Ummmmm... What color is the sun on your native planet?
Speed Limits are set by morons - always have been, always will.
The Traffic engineers try to use a rationale like they're setting them at "the 85th Percentile of the average traffic flow on that stretch of road" or other nonsense, but plain and simple they're guessing. Drivers will drive at a speed they feel is safe for the conditions at the moment, and each driver has a different idea of what constitutes 'safe' (some of which are nonsensical or ignore certain hazards in their estimate), which creates an instant conflict.

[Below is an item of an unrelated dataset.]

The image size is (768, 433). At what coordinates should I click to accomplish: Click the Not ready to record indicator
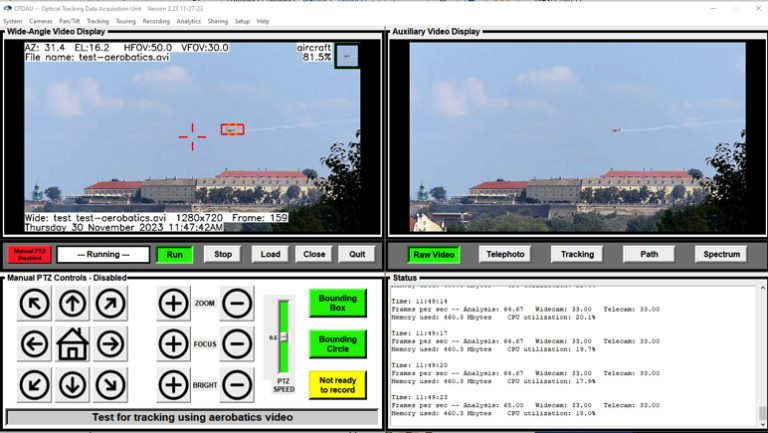click(337, 385)
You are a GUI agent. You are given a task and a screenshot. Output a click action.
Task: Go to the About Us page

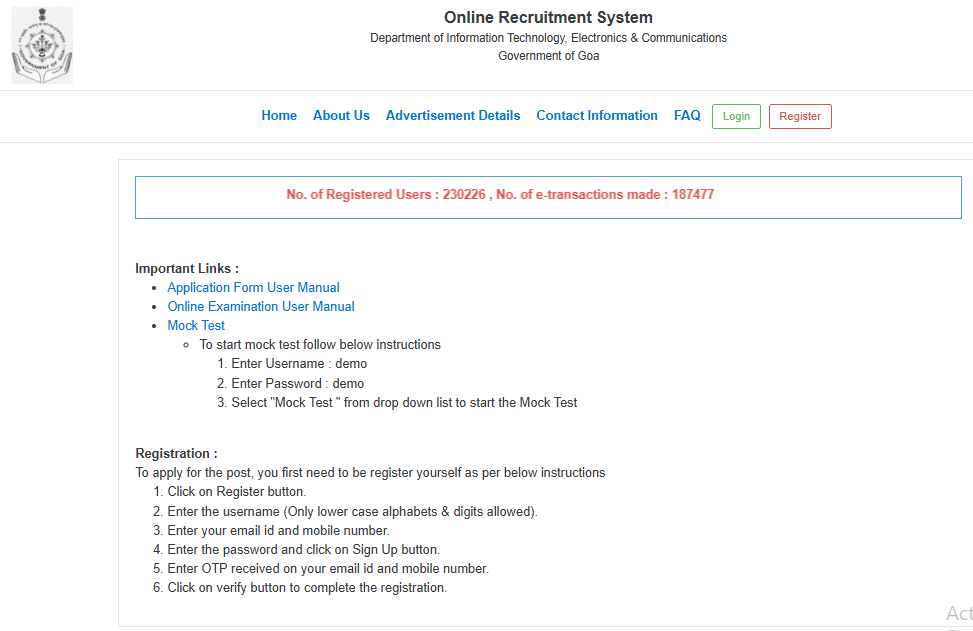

Too low in many places, too high in others - you have to know to look out for blind intersections, people pulling out (or worse, backing out) of blind driveways without looking, people pulling out from curb parking without looking - on both sides, which covers the U-Turn from a standing start at the curb.
We have a stretch of secondary road that was posted for 30 MPH for several decades, to get around the defacto residential limit of 25 MPH when unposted. Then they put in killer speed-bumps you have to slow to 10 MPH to clear without damage - and left the 30 MPH signs posted...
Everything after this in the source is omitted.